## Exercise prompt
Rewrite every line of the entries below as a numbered list, skipping blank lines. Leave the pictures out of your answer.

(Word and element pointing entries)

(begin)

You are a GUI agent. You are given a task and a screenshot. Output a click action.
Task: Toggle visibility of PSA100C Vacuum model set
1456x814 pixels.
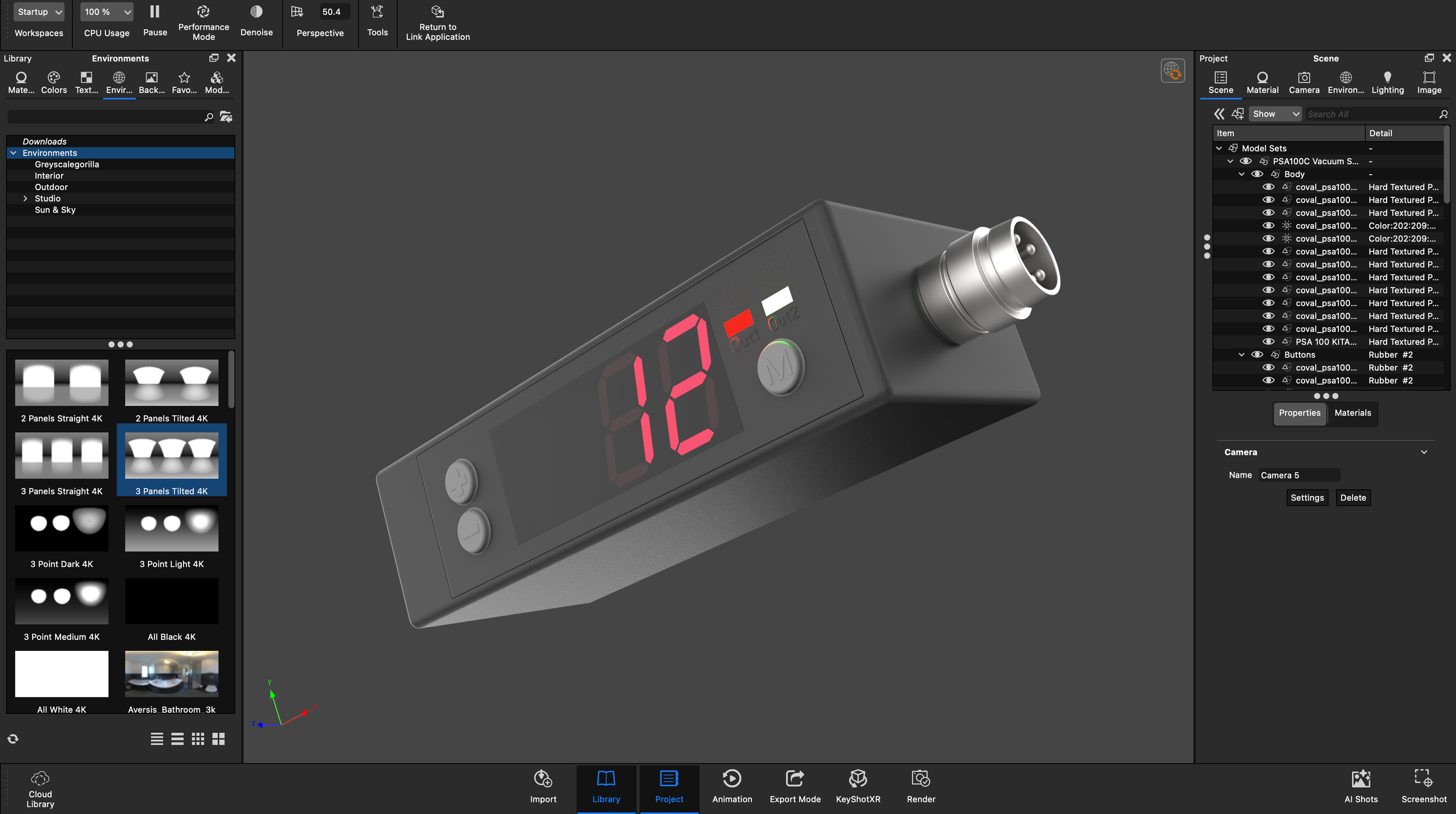click(1246, 161)
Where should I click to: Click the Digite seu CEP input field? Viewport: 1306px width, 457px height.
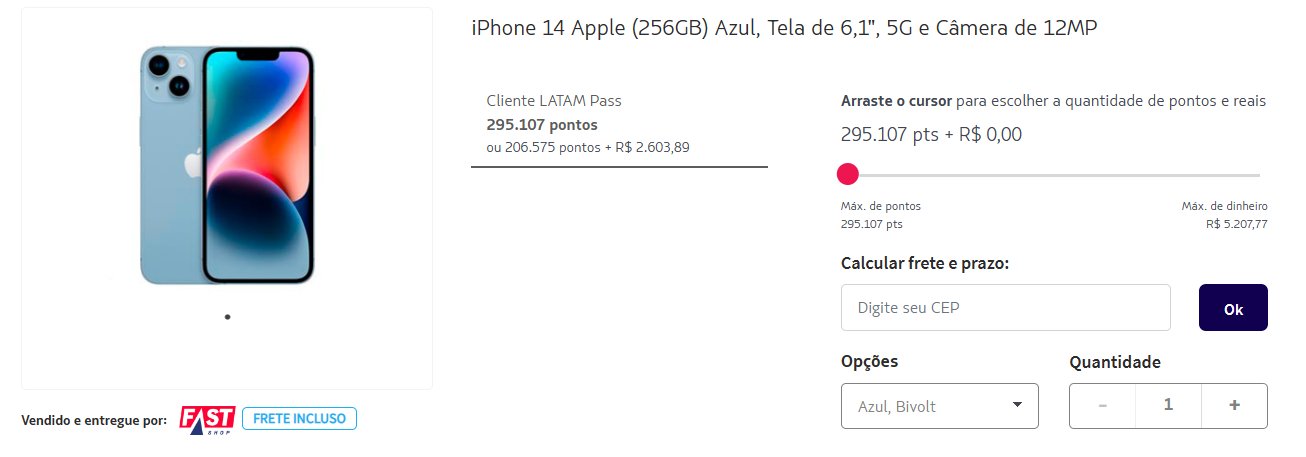point(1006,308)
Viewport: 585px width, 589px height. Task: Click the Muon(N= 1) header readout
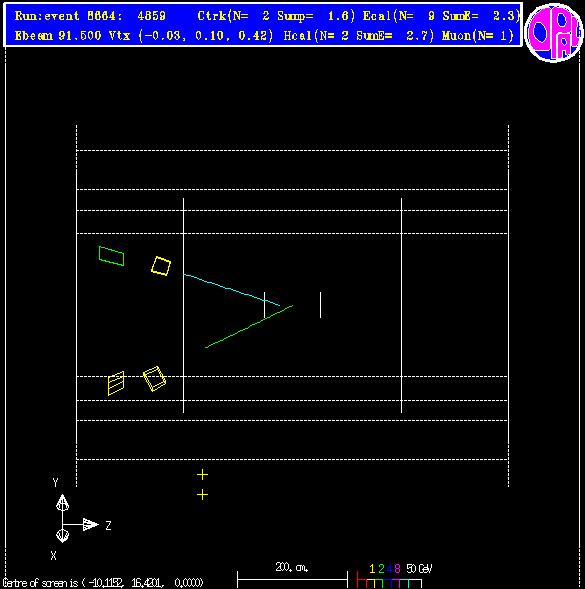coord(478,36)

(end)

## Solution for this problem
1. You are a GUI agent. You are given a task and a screenshot. Output a click action.
2. Task: Toggle visibility of PSA100C Vacuum model set
3. 1456x814 pixels.
4. click(1246, 161)
5. Where should I click to: Click the Digite seu CEP input field? Viewport: 1306px width, 457px height.
6. point(1006,308)
7. Viewport: 585px width, 589px height. Task: Click the Muon(N= 1) header readout
8. coord(478,36)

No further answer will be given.